:: Exercise inputs ::

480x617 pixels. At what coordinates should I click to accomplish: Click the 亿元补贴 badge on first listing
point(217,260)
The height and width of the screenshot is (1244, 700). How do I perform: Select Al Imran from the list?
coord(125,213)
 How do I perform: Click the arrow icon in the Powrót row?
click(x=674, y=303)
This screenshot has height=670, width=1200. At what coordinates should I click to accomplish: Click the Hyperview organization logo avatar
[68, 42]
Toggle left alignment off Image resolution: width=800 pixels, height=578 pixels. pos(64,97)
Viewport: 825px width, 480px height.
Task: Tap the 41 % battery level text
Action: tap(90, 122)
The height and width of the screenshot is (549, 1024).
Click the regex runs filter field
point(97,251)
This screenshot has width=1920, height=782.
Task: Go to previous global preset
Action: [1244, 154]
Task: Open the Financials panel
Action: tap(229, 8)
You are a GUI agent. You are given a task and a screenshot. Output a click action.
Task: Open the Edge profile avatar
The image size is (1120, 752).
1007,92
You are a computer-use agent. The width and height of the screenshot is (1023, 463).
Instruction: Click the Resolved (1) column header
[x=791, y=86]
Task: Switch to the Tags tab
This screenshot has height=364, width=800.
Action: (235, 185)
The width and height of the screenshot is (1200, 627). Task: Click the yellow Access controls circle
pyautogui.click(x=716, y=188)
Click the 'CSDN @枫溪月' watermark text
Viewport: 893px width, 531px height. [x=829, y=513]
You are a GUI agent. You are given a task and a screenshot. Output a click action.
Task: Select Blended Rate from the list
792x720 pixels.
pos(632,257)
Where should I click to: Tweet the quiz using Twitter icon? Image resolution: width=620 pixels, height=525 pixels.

:::

_Task_
An exact copy of the lines from the one with "The image size is (1120, 752)." to the final line of the entries is all that the answer should hold.

_Task result_
The image size is (1120, 752).
1007,92
You are a computer-use agent. The width and height of the screenshot is (1023, 463).
Instruction: Click the Resolved (1) column header
[x=791, y=86]
Task: Switch to the Tags tab
This screenshot has height=364, width=800.
Action: (235, 185)
The width and height of the screenshot is (1200, 627). Task: Click the yellow Access controls circle
pyautogui.click(x=716, y=188)
Click the 'CSDN @枫溪月' watermark text
Viewport: 893px width, 531px height. [x=829, y=513]
You are a GUI agent. You are given a task and a screenshot. Output a click action.
Task: Select Blended Rate from the list
792x720 pixels.
pos(632,257)
Where should I click to: Tweet the quiz using Twitter icon? Image resolution: width=620 pixels, height=525 pixels.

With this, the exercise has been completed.